::: DATASET RECORDS :::

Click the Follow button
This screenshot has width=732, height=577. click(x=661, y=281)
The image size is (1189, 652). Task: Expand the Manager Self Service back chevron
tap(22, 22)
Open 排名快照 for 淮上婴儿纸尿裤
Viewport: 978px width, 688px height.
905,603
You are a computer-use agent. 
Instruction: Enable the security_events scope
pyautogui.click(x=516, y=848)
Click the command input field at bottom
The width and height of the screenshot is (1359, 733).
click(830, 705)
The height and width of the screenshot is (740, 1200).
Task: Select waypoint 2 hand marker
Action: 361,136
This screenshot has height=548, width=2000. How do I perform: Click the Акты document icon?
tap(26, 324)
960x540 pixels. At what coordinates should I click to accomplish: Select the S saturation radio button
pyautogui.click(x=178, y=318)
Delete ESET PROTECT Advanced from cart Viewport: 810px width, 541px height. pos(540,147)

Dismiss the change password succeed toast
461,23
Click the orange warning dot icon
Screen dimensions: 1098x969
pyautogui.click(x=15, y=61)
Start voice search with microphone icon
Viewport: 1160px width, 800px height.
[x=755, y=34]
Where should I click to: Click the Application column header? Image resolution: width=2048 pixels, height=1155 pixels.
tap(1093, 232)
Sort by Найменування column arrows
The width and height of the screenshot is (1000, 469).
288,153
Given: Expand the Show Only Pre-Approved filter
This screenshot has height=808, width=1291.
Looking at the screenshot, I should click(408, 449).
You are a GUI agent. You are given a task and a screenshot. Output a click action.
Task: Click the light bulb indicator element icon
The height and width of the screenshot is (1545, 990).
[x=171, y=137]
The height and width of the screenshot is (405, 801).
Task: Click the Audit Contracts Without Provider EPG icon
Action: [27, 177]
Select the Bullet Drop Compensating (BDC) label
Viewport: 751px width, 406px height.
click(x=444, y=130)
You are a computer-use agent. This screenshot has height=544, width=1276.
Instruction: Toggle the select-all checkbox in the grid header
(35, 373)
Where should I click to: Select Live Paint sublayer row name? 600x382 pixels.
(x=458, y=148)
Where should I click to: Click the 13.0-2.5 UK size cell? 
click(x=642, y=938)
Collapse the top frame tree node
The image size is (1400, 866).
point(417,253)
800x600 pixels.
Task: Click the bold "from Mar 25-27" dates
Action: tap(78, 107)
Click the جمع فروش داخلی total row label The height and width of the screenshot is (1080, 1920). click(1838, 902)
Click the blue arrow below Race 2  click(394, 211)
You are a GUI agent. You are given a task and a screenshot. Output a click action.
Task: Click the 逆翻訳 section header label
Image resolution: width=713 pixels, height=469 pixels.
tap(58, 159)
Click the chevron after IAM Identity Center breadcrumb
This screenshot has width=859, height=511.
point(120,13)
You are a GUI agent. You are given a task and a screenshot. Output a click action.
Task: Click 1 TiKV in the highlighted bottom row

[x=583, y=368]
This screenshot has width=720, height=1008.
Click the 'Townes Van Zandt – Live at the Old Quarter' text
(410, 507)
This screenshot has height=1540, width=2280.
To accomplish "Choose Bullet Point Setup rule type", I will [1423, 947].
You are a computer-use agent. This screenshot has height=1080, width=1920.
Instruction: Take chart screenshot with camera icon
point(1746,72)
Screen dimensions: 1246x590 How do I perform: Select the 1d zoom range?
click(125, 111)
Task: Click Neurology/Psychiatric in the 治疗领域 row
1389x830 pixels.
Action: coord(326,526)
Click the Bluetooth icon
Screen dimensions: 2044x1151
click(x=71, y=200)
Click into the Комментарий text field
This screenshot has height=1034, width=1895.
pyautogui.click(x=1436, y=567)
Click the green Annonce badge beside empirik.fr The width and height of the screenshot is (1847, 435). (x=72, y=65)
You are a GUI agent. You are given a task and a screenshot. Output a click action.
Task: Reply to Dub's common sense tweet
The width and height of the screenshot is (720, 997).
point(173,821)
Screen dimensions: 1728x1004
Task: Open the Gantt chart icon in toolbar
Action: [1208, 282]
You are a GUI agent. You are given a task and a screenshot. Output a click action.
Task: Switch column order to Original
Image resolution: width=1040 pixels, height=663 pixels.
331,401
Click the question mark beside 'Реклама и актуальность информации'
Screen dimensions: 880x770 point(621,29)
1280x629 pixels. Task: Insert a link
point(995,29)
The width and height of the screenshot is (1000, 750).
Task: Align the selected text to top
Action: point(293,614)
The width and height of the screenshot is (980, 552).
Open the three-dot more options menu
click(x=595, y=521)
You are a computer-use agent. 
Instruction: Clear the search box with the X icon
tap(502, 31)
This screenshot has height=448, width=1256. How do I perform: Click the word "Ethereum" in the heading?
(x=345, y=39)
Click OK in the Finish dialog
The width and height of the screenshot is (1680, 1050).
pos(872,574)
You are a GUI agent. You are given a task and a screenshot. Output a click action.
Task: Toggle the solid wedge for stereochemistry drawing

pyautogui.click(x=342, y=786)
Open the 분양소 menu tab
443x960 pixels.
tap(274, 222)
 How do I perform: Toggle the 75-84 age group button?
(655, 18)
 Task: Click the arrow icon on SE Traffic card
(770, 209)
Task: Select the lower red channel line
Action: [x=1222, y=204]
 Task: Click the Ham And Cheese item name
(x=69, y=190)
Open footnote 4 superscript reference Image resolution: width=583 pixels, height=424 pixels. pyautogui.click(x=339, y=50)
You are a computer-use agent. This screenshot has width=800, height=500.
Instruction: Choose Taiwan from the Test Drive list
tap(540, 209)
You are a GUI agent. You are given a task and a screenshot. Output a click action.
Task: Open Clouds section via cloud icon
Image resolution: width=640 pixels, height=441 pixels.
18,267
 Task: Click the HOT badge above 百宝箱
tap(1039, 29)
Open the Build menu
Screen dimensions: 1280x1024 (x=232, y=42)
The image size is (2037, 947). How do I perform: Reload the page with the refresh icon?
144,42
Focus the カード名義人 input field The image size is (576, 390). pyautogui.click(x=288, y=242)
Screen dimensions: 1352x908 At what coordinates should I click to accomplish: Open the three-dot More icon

:::

» **THE TASK**
From the start of the records through the line containing "Looking at the", rewrite the stretch with "Follow button" swapped for "Subscribe button" and everything else left as is.

» **WRITTEN SOLUTION**
Click the Subscribe button
This screenshot has width=732, height=577. click(x=661, y=281)
The image size is (1189, 652). Task: Expand the Manager Self Service back chevron
tap(22, 22)
Open 排名快照 for 淮上婴儿纸尿裤
Viewport: 978px width, 688px height.
905,603
You are a computer-use agent. 
Instruction: Enable the security_events scope
pyautogui.click(x=516, y=848)
Click the command input field at bottom
The width and height of the screenshot is (1359, 733).
click(830, 705)
The height and width of the screenshot is (740, 1200).
Task: Select waypoint 2 hand marker
Action: 361,136
This screenshot has height=548, width=2000. How do I perform: Click the Акты document icon?
tap(26, 324)
960x540 pixels. At what coordinates should I click to accomplish: Select the S saturation radio button
pyautogui.click(x=178, y=318)
Delete ESET PROTECT Advanced from cart Viewport: 810px width, 541px height. pos(540,147)

Dismiss the change password succeed toast
461,23
Click the orange warning dot icon
Screen dimensions: 1098x969
pyautogui.click(x=15, y=61)
Start voice search with microphone icon
Viewport: 1160px width, 800px height.
[x=755, y=34]
Where should I click to: Click the Application column header? Image resolution: width=2048 pixels, height=1155 pixels.
tap(1093, 232)
Sort by Найменування column arrows
The width and height of the screenshot is (1000, 469).
288,153
Given: Expand the Show Only Pre-Approved filter
This screenshot has height=808, width=1291.
Looking at the screenshot, I should click(408, 449).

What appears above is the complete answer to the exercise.